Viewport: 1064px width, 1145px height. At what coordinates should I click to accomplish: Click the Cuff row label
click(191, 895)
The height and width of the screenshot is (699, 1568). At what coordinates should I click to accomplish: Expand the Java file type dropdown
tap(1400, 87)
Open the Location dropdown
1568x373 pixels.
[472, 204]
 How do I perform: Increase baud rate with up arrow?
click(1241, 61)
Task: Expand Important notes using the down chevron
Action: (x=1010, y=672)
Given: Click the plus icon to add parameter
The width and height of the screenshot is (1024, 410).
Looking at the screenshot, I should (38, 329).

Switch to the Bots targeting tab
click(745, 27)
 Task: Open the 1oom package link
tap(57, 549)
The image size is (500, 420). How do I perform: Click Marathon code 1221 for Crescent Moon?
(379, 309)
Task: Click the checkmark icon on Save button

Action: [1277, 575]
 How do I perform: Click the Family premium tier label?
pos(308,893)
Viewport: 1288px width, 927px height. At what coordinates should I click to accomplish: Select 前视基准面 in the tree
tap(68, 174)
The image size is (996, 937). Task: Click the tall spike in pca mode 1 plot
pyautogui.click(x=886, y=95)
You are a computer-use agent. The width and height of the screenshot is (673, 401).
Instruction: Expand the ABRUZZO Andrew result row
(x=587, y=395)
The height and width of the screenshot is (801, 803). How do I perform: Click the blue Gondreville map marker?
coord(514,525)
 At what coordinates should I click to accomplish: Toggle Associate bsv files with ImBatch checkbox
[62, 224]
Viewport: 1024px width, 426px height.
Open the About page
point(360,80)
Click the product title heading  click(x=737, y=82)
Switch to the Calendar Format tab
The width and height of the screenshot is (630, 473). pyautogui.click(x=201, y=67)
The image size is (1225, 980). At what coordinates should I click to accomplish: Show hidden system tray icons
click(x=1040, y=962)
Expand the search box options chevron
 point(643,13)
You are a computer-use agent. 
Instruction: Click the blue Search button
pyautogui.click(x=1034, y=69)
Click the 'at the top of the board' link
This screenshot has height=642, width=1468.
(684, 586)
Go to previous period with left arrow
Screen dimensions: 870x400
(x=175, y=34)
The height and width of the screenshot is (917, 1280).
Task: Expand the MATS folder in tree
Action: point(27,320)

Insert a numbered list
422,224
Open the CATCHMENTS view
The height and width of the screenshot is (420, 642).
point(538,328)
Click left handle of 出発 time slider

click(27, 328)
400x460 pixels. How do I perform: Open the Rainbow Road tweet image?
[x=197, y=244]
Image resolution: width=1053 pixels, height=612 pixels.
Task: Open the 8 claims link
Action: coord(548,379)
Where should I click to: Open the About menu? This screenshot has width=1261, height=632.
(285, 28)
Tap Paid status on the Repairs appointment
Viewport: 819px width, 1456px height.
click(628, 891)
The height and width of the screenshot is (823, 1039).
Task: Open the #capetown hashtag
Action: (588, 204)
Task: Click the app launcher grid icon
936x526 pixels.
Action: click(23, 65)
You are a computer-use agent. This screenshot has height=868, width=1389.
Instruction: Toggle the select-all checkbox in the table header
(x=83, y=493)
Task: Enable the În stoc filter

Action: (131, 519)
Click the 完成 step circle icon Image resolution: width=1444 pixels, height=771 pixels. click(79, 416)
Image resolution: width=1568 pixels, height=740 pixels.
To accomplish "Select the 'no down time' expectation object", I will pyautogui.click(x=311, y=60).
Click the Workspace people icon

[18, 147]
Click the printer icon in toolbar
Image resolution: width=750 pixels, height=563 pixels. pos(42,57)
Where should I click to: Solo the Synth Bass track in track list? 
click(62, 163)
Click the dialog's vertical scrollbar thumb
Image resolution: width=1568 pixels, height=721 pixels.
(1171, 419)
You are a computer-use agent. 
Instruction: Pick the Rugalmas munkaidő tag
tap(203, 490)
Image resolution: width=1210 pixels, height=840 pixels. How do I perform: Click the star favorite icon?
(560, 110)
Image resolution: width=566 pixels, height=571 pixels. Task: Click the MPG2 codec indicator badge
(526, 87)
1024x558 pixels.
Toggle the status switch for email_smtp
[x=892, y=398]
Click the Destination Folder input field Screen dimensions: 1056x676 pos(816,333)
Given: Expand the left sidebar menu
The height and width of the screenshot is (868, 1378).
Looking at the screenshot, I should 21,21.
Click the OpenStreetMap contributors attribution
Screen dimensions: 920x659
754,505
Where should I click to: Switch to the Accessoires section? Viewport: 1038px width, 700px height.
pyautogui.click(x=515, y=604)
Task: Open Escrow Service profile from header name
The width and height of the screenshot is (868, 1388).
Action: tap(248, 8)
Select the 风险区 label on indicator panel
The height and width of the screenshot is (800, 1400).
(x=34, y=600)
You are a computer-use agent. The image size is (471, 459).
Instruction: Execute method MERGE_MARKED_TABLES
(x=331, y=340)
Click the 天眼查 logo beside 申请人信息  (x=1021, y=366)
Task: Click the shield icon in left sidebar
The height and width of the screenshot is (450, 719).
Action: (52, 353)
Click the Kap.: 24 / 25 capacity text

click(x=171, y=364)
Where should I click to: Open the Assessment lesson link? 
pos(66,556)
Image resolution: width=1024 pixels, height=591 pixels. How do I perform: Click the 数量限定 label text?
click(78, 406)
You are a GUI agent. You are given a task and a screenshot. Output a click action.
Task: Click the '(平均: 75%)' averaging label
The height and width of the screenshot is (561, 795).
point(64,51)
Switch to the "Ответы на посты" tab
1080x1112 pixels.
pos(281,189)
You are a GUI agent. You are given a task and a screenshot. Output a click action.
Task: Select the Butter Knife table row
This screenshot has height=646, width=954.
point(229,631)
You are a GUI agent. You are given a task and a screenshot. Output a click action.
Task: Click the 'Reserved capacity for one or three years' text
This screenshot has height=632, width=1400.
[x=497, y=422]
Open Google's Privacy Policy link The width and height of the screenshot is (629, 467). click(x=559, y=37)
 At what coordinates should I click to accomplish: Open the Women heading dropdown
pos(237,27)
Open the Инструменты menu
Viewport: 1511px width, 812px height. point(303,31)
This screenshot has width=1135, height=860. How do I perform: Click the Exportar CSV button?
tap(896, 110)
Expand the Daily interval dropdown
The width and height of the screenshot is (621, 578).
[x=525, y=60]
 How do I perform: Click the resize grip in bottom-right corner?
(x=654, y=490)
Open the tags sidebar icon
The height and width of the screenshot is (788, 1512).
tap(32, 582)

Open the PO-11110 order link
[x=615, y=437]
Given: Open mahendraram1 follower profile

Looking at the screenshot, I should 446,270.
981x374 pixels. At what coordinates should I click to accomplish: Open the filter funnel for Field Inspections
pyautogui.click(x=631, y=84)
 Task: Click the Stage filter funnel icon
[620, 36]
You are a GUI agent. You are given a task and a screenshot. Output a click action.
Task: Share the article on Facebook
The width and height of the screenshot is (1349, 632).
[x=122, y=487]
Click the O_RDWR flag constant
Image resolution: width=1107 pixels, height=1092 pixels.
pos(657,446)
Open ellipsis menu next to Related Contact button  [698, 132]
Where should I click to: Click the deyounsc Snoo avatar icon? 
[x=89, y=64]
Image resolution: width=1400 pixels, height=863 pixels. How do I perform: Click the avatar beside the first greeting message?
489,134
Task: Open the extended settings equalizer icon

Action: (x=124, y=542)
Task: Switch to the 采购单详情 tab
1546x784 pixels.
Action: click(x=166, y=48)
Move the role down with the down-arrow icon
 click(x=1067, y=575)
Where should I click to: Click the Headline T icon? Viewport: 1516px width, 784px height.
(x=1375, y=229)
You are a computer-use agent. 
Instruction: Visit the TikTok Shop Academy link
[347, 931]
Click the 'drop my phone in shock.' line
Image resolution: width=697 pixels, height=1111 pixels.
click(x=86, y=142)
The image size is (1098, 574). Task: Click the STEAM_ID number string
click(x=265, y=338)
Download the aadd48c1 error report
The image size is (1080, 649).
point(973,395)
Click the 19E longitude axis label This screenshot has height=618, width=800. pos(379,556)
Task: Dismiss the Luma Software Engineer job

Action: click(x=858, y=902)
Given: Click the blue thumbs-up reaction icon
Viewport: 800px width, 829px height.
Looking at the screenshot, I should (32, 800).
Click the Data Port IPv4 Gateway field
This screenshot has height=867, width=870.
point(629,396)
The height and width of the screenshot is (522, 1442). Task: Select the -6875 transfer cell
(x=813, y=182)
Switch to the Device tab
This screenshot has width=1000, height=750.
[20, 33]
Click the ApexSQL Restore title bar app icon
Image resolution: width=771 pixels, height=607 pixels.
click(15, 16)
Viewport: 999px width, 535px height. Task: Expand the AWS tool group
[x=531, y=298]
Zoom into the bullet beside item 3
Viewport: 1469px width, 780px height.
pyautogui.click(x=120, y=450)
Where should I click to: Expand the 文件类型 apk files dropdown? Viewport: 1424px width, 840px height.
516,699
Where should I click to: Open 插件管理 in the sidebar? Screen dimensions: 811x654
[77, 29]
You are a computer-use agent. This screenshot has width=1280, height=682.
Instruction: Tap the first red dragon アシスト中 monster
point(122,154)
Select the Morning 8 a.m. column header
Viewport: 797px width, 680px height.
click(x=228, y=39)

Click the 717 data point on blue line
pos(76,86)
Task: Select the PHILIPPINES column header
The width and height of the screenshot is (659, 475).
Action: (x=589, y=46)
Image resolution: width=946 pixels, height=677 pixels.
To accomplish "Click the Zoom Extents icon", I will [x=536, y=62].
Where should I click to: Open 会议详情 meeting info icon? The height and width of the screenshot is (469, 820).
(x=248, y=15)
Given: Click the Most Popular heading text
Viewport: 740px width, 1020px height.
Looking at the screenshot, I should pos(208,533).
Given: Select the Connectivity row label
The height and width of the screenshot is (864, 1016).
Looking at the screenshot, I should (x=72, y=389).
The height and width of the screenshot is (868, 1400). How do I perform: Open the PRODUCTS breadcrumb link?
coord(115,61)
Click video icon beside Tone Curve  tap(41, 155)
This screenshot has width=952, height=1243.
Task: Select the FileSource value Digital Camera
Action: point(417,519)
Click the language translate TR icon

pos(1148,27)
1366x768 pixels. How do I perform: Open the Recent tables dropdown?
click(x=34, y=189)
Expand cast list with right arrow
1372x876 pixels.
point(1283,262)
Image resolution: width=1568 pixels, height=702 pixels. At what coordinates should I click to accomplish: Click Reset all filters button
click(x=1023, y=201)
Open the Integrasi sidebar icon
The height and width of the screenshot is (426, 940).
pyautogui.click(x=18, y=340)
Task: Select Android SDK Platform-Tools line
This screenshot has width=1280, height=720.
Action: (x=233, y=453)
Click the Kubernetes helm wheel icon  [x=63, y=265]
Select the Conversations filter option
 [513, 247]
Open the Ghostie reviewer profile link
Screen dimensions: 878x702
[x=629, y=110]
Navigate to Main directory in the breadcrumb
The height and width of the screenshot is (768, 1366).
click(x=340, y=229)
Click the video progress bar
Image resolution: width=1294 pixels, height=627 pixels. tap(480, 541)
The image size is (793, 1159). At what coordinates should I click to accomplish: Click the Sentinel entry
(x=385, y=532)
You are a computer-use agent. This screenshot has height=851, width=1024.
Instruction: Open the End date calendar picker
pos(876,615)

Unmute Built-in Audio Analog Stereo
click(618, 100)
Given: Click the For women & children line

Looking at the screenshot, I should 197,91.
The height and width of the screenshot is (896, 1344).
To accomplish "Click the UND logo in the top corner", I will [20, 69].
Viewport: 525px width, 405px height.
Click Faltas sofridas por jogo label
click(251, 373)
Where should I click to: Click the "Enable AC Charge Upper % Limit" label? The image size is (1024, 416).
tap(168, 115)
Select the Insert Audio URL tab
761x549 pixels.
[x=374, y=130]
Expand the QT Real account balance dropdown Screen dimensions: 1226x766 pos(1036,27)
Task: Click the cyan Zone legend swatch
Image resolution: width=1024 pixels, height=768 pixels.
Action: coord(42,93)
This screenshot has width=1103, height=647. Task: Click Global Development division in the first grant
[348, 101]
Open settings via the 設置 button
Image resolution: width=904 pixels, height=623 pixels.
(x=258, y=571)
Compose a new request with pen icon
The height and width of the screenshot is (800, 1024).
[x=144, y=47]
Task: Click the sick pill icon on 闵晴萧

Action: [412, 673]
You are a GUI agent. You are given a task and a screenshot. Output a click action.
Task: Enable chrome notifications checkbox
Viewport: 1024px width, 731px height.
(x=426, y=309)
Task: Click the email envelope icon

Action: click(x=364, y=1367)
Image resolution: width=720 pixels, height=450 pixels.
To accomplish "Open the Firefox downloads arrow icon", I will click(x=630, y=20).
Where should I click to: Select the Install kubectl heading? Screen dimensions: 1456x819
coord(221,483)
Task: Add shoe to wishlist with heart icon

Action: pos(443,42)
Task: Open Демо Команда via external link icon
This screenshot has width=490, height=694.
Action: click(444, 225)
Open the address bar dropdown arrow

- [Exercise brief]: The answer must be a single number: how many lines in the data above contain the string "will".

- [Output of the exercise]: 4